Psychedelic music can be found in all genres of music. Rock n’ roll does not have the corner on this form of expression. True its roots primarily come from rock n’ roll of the 1960’s when artists would combine electric sounds and Eastern influences stimulated by the use of mind-altering drugs (LSD being the catalyst for most psychedelic music of the Sixties). Nevertheless, psychedelic music could be found in folk, pop, soul and even Western art music.
Also known as Acid Rock, psychedelic music can be defined as simply surrealism or dream like. The Beatles are well known for their psychedelic music of the mid Sixties. Songs such as “Lucy in the Sky with Diamonds” and “I Am the Walrus” were supposedly drug induced. Many artists and their music of the Sixties have been associated with hallucinogenic drug use. Acts included Jimi Hendrix, The Grateful Dead, Cream, Jefferson Airplane and The Doors. The real question being, were these acid rock songs written while on acid (LSD) or is it simply music one listens to while on acid? If I were to guess I would say a little of both.
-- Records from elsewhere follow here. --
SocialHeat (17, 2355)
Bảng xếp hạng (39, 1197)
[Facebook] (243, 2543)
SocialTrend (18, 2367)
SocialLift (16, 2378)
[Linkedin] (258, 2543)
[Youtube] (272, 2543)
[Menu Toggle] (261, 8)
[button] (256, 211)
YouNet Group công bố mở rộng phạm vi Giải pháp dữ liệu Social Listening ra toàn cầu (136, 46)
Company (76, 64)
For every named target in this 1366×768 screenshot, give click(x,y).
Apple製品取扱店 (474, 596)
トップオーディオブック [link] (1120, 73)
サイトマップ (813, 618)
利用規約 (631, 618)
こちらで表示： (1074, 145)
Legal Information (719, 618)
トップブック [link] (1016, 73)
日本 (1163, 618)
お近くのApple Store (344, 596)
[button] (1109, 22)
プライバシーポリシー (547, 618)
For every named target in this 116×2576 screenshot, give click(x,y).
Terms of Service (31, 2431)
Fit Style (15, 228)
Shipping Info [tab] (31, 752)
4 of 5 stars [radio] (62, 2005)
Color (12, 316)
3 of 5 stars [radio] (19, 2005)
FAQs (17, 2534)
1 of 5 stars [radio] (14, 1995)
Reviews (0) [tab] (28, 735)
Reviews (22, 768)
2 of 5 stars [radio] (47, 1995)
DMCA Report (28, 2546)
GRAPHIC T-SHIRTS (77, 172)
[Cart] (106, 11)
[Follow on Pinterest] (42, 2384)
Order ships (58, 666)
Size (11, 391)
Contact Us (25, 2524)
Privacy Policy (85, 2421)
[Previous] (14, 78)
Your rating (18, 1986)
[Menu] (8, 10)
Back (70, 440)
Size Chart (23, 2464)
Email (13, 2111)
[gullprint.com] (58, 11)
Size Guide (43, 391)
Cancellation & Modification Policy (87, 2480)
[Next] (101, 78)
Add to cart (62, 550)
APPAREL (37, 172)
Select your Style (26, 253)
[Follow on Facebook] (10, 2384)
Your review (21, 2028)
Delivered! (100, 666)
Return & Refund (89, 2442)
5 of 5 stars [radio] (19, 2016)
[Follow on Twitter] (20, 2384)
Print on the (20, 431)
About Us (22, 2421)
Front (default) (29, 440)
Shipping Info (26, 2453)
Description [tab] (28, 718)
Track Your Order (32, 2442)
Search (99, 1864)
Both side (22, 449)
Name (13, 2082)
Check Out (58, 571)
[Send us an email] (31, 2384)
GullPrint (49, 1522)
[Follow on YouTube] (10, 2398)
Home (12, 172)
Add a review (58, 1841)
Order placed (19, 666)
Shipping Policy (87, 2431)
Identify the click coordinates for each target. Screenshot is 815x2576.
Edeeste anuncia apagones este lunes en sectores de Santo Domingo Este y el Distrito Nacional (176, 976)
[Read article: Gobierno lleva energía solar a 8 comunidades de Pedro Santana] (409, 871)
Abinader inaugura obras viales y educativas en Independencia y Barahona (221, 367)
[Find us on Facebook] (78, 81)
One needs to keep this in the back of his mind–the music business is just that a business. A big part of an artist’s success is perception, good or bad. Whatever will sell records.
Other acts of the Sixties that have over the years been considered psychedelic music makers are Iron Butterfly, The Byrds, Big Brother and the Holding Company and Country Joe and the Fish. Even the Beach Boys and Brian Wilson’s efforts to match The Beatles released the album “Pet Sounds”. Later the single “Good Vibrations” would become a big Beach Boys hit.
Since its conception in the Sixties, psychedelic rock or acid rock still plays an influential roll to artists and performers today.